In the data below, find every line with the string "agent" and pull it out.

Material shown:
□ □ □ □

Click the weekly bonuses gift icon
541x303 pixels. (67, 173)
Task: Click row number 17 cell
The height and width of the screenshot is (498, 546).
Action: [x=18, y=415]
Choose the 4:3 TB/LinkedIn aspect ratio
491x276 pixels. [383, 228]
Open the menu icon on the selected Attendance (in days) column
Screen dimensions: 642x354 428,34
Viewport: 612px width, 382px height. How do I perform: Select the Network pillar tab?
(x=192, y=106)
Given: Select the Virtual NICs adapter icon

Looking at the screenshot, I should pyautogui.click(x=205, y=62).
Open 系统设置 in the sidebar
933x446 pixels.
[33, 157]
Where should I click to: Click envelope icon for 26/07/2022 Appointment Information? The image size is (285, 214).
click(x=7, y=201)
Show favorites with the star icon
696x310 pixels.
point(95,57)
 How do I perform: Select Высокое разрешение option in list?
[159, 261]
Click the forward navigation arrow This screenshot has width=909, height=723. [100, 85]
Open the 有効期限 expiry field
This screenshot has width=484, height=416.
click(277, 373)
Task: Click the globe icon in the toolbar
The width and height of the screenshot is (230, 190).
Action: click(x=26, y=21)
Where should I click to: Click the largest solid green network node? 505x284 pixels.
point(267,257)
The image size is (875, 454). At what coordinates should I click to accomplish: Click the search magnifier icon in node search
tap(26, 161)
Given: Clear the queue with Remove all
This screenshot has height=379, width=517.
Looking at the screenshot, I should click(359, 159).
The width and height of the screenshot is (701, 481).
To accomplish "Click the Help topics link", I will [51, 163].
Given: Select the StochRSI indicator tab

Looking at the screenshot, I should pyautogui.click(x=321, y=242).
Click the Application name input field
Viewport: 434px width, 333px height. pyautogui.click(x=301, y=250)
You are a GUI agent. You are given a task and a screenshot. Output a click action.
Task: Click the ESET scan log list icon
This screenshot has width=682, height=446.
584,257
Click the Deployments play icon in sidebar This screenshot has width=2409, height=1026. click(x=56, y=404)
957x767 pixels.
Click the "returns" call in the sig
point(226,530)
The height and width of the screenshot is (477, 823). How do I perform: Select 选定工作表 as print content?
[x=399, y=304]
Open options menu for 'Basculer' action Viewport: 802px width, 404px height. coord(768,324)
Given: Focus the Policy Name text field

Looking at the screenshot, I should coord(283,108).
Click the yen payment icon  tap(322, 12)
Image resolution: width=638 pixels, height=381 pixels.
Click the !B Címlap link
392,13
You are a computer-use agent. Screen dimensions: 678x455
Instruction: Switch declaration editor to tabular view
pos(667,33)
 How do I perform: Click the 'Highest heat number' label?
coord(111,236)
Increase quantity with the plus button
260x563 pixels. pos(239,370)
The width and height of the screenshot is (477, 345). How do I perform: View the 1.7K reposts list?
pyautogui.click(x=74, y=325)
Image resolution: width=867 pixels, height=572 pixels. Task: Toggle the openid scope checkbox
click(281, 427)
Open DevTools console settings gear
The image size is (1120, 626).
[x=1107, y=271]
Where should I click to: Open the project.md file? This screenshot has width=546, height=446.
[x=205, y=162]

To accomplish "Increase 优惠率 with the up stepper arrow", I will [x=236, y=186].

□ □ □ □

Answer space:
You are a GUI agent. You are given a task and a screenshot. Output a click action.
You are a computer-use agent. Screen dimensions: 678x455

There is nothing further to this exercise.